[Collected data entries]
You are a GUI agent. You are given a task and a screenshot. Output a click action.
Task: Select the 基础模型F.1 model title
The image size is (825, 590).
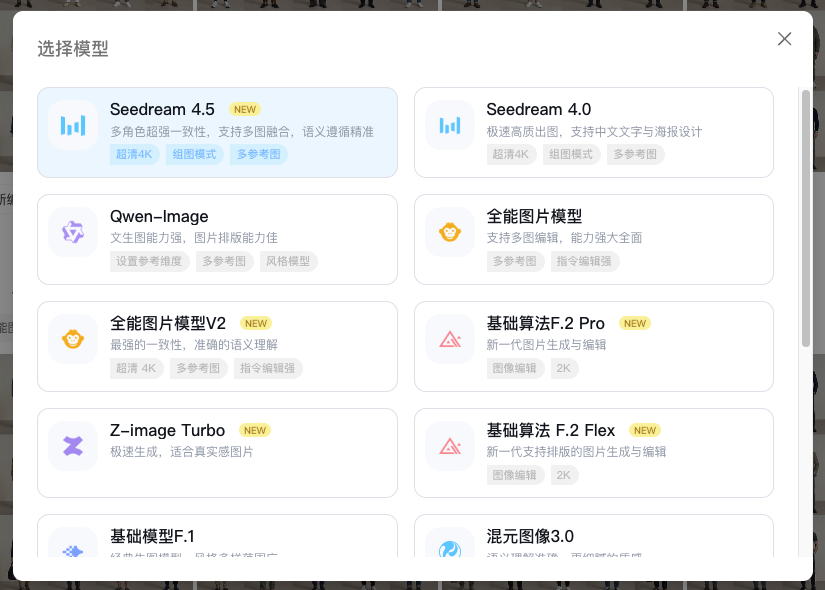[152, 536]
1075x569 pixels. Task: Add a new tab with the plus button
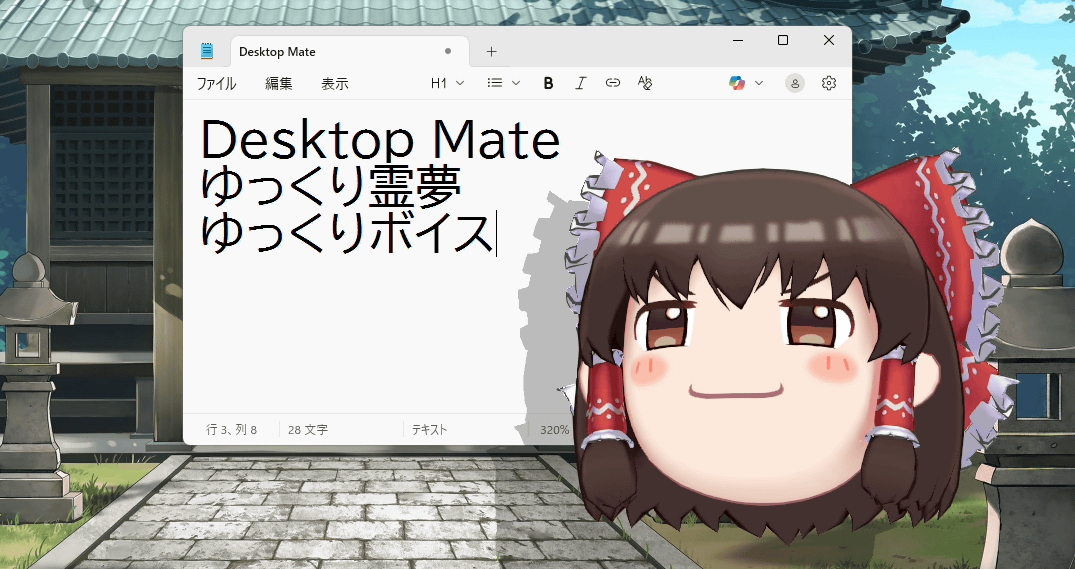pos(491,51)
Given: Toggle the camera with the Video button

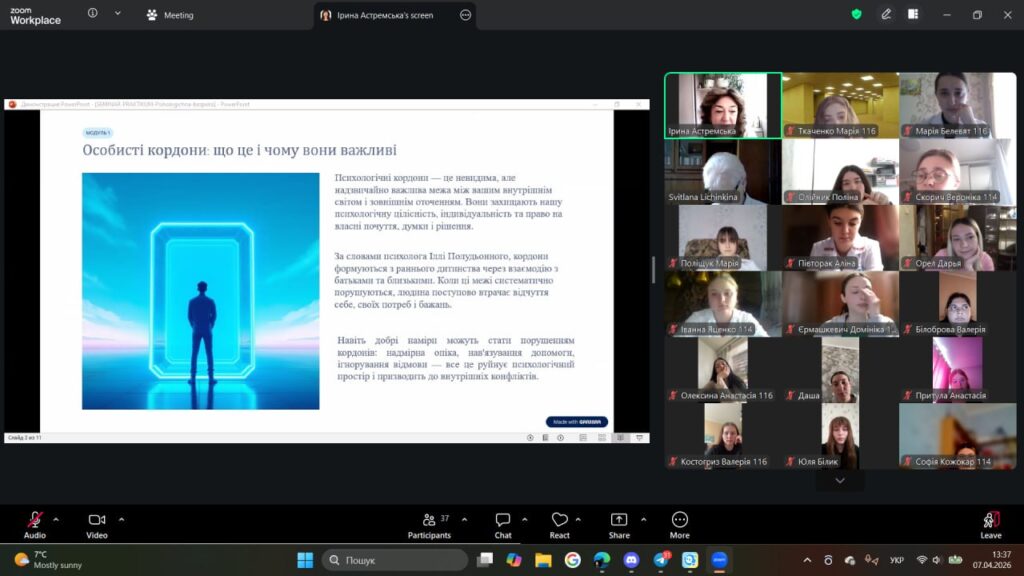Looking at the screenshot, I should pyautogui.click(x=97, y=520).
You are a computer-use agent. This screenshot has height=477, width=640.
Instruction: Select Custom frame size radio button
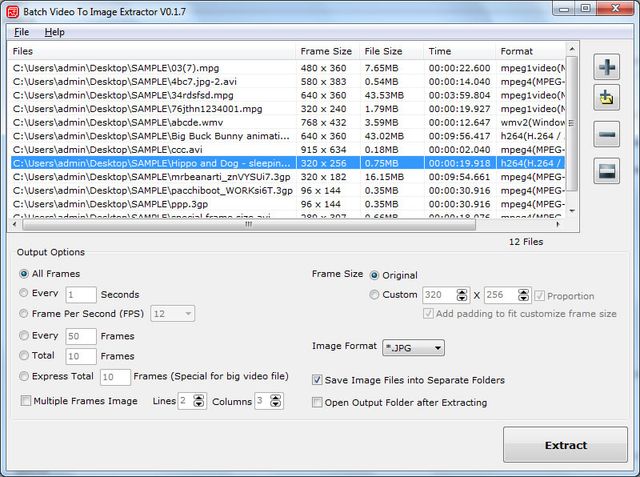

◆ **Action item**
Your answer must be a verbatim copy of the entries above, with no images included.

◆ **Task output**
You are a GUI agent. You are given a task and a screenshot. Output a click action.
Task: Select the 基础模型F.1 model title
The image size is (825, 590).
[152, 536]
1075x569 pixels. Task: Add a new tab with the plus button
pos(491,51)
Given: Toggle the camera with the Video button

Looking at the screenshot, I should pyautogui.click(x=97, y=520).
You are a computer-use agent. This screenshot has height=477, width=640.
Instruction: Select Custom frame size radio button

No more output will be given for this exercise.